The Food, the Bad, and the Ugly
at http://eartheasy.com/article_food_bad_ugly.htm

The theme you hear from the green left is that more people is good, but we can reduce our environmental footprint at the same time as increasing the population if we keep cutting back our consumption.

I've spoken to some people who remember the post-WWII rationing in Britain. Very mild austerity measures, nobody was denied the essentials. Yet they caused immense resentment and people could hardly wait to get rid of them. People will not tolerate any kind of voluntary austerity measures, it seems to go against human nature. They will not voluntarily cut back their consumption. And do you see the trendy green left making anything more than token measures to reduce their consumption?

Involuntary austerity though is another matter, and may be coming as resource depletion kicks in.

Let's suppose austerity targets might be a plausible option in support of population growth.
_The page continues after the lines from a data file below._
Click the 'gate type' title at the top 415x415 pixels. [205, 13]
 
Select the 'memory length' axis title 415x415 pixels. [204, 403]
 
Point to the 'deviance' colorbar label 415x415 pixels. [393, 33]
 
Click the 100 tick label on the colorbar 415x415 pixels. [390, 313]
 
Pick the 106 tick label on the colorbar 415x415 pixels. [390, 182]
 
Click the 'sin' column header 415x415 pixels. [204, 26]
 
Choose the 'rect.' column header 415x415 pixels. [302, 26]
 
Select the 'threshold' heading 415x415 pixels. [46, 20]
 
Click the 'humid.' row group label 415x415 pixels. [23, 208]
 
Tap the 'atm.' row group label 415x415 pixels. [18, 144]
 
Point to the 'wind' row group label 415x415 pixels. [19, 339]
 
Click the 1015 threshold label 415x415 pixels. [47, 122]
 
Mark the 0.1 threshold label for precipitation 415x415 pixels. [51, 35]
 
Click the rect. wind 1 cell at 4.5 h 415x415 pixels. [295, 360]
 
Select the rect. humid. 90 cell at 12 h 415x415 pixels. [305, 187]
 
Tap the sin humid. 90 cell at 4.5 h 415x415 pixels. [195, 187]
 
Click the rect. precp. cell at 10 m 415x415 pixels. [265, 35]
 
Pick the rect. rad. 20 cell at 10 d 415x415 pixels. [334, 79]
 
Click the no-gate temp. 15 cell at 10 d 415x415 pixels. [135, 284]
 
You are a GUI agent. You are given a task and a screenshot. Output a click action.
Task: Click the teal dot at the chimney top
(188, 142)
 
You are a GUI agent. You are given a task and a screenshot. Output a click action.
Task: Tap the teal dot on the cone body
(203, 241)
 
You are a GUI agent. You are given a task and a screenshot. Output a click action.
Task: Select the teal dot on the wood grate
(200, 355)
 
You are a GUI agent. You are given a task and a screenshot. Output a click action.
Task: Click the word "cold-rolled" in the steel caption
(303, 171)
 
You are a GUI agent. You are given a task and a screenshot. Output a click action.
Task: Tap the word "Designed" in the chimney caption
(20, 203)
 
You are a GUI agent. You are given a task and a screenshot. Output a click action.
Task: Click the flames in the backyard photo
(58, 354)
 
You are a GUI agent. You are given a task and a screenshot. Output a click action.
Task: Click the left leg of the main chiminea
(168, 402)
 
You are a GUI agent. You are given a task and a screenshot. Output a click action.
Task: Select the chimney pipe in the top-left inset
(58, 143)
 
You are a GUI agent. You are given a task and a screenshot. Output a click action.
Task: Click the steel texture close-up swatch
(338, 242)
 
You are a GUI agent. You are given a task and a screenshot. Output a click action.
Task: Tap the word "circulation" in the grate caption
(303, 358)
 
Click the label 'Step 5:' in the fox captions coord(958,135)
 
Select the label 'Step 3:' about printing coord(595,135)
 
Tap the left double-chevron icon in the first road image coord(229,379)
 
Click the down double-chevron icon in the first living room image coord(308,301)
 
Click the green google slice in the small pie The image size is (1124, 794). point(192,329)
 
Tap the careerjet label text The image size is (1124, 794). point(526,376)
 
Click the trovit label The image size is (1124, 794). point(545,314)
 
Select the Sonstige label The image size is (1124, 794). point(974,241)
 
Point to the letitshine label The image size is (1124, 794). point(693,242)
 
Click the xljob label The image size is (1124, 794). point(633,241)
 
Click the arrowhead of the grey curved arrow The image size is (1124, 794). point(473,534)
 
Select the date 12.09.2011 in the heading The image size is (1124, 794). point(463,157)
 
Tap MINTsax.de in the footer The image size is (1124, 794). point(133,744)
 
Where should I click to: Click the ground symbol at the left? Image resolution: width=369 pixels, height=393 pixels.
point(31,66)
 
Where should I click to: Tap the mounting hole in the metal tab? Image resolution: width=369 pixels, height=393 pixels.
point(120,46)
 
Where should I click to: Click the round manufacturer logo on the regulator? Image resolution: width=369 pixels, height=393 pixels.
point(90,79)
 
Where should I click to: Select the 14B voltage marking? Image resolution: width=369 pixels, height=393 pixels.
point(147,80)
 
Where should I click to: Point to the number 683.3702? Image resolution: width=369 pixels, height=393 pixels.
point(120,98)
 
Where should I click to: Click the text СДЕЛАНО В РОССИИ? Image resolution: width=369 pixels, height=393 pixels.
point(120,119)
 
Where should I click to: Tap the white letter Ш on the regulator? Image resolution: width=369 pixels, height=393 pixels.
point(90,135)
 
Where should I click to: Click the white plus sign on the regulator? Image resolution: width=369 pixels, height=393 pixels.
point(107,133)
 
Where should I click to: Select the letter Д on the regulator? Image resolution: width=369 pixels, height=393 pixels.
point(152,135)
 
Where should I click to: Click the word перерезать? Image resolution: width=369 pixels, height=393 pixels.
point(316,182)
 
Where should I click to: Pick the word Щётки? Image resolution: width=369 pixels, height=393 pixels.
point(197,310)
Let's leave aside the simple mathematics that attest it isn't, as well as the unfortunate fact that consumption growth is a purposeful aim driving the population increase that we object to.

Surely there is a sound need to first realise some manifest achievement in this austerity direction BEFORE bounding carelessly toward population increase, thereby committing our lives (literally) to an untested equation that is merely supposed and entirely bereft of any detectable proof, strategic policy or implementation framework?

Who are the advocates of such nonsense seeking to deceive?
Direct conversations I've had indicate that it is themselves they seek to keep blinded. Such discussions provide mind-boggling displays of wilful self-delusion. People most certainly are extraordinary creatures, most often for reasons other than what they'd like to believe.